Kerry's own corporate ties and cautious instincts make him an unlikely regime changer. He's being embraced as a candidate simply because he is seen as the electable anti-Bush and not because he represents a force for changing the system.Nevertheless, he says, "Kerry's election could set the stage for generational political change."
The campaign itself has begun to take on the rhetoric of regime-changing politics. Kerry must embrace that populist rhetoric in order to win - and if he wins, it will become leverage for deeper political change after the election.Personally, I think Professor Derber is right about Kerry but over-optimistic about the results of a Kerry win. We've been down this road before, of rooting for the "moderate" Democrat to reverse the reactionaries only to spend four years feeling frustrated and being betrayed. Think Jimmy Carter. Think Bill Clinton - twice.

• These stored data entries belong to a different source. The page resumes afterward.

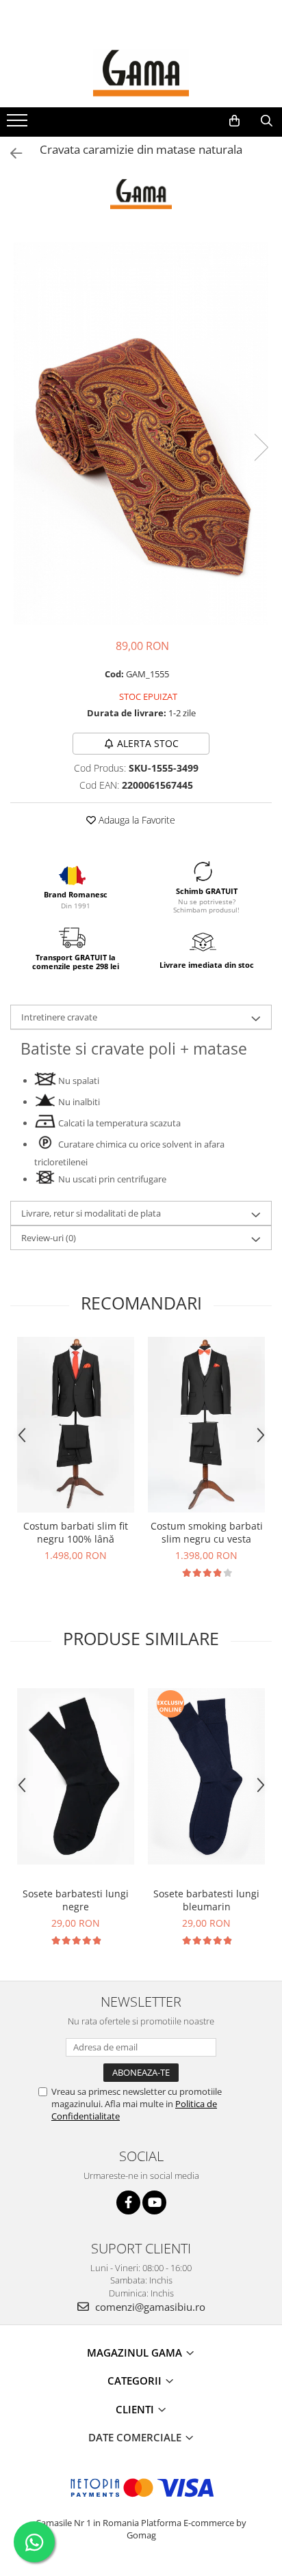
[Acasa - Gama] (141, 73)
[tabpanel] (141, 433)
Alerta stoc (148, 743)
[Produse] (19, 124)
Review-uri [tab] (48, 1238)
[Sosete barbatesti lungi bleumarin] (206, 1776)
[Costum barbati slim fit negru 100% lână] (75, 1425)
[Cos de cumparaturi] (234, 121)
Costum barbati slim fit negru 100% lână (75, 1532)
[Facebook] (128, 2202)
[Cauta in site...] (266, 121)
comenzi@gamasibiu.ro (148, 2307)
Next (261, 447)
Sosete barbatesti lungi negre (76, 1900)
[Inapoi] (10, 153)
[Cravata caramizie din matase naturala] (141, 433)
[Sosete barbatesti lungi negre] (75, 1776)
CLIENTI (136, 2409)
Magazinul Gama (136, 2352)
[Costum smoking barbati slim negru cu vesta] (206, 1425)
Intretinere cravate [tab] (59, 1017)
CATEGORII (135, 2380)
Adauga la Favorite (135, 819)
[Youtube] (154, 2202)
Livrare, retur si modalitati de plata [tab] (91, 1213)
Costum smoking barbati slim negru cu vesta (207, 1532)
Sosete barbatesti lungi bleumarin (206, 1900)
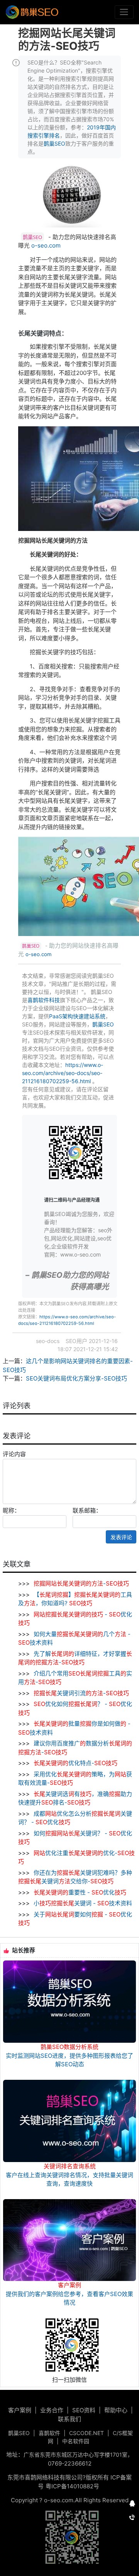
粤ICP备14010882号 (72, 2486)
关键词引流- (81, 1693)
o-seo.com (46, 245)
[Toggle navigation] (124, 12)
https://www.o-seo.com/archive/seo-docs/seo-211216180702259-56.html (62, 1073)
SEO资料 (83, 2410)
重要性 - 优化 (80, 1892)
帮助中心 (115, 2410)
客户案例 (19, 2410)
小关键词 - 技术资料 (82, 1903)
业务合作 (51, 2410)
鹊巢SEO (54, 143)
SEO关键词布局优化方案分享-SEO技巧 (76, 1378)
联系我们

This is not to say I think that it makes no difference at all whether it's Bush or Kerry being inaugurated next January. It's rather that I think that the best we can expect from a Kerry administration is that things will get worse more slowly and I fear we will settle for that because it will feel somehow like an improvement - again, as we have done before.
But just as "the lesser of two evils is still an evil," getting worse more slowly is still getting worse. Nonetheless, it is still more slowly and it could give us a breather in which to act.
The important point is that if we do manage somehow to break the stranglehold the selfish powerful have on our political discourse and do manage to expand justice and move to improve the lot of the many rather than the few, it'll be by our own efforts, not by virtue of having a different face in the White House. That is, it won't be because John Kerry provided "leverage." It will be because - unwittingly - he bought us time.